Exercise brief →
Please reproduce, word for word, the part of the chainsaw forum thread starting with "## 98kx1927 (Jul" and going on through "a rebuilt saw?".

Stihl ms362 or Husqvarna 562. Will cut everything your asking, like a boss.


----------



## tsquini (Jul 6, 2014)

1k price point will get you a lot of saw.  For around $500 you have a few good options. I'm a echo chainsaw fan. I have a few saws from echo. I'm happy with the cost a reliability. I recently purchased echo 590 for $400 and used it to cut up a 36" oak with no issues. For your budget you can move up to the 600p or the 680. Those are more professional grade saws.  If you are just a weekend warrior processing firewood the 590 is all you will need.


----------



## chrispr1 (Jul 6, 2014)

For half that you can get a quality pro-grade saw, a bar or two, and some chains if you're keeping your eyes out. I bought my 357xp and 288xp's that way, used but in good or better condition, and I can cut anything I would reasonably expect to come across. If you are truly regularly going to be cutting big stuff, I'd look at a Dolmar 7900; lightweight and powerful.


----------



## Turbo (Jul 6, 2014)

MS 362 C-M with a 16" full chisel and 25" full skip, that's what I run. That way you have one saw for it all, I'm not going to lie, if you limb and buck all day with the MS362, your going to feel like you've had a work out, but your also going to have a ton of wood ready for splitting. Or you can buy two saws; something like a MS 170 for limbing and a MS 391 for felling and bucking.  

Go for a "pro" saw.  It's all about power to weight ratio.  MS391 is a powerful saw, but it weighs more then a MS 362, so at the end of the day, you'll feel the extra 1.3 lbs.

If you do buy a MS 362 C-M, don't be disappointed with it for the first 7 or so tanks, they take about 5-15 tanks to break in.


----------



## TreePointer (Jul 6, 2014)

If you regularly cut 25" wood, then a 70cc saw is you tool.  Stihl 441/460/461, Husqvarna 372XP (or Jonsered version), Dolmar 7900 (or Makita version).  This would be with a 24" bar or maybe longer.

You can get by with a 60cc saw running a 24/25" bar _in softwoods_.  Otherwise, it should wear a 20" bar for most cutting.


----------



## 98kx1927 (Jul 6, 2014)

I came to post this same question.  What about rebuilt saws? I've been looking at something like this:
http://www.ebay.com/itm/STIHL-036-P...EAD-034-MS360-MS361-MS440-MS460-/251561279857

Is it worth the "risk" to get a rebuilt saw?

david


----------



## cityboy172 (Jul 6, 2014)

Collected material →

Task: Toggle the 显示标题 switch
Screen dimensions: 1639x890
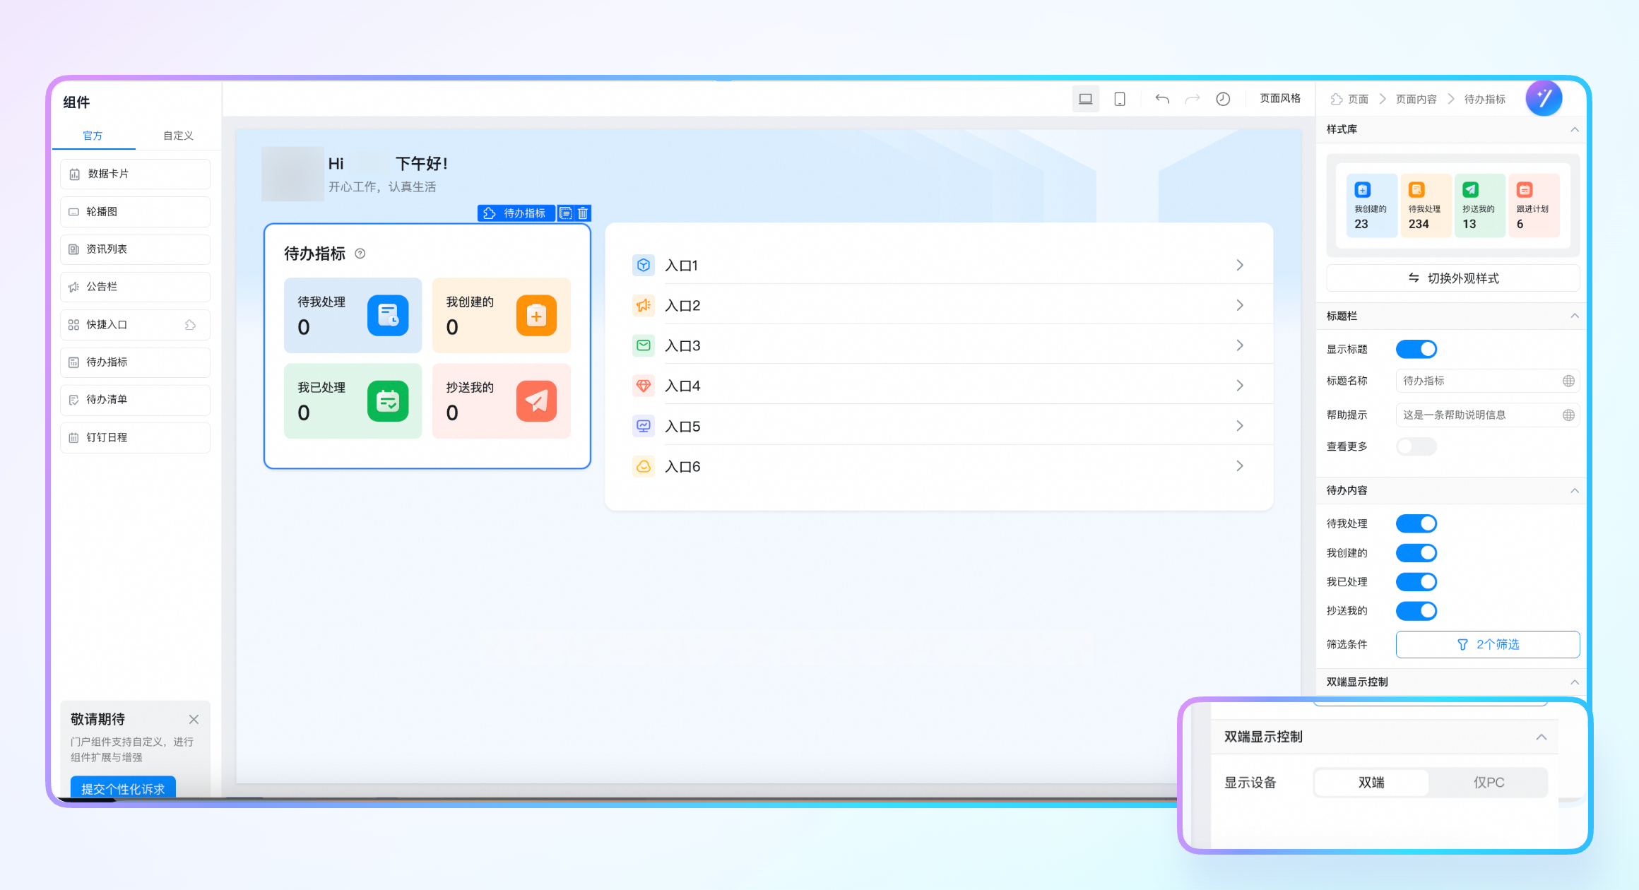Action: tap(1416, 349)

Solution to the problem →
## 98kx1927 (Jul 6, 2014)

I came to post this same question.  What about rebuilt saws? I've been looking at something like this:
http://www.ebay.com/itm/STIHL-036-P...EAD-034-MS360-MS361-MS440-MS460-/251561279857

Is it worth the "risk" to get a rebuilt saw?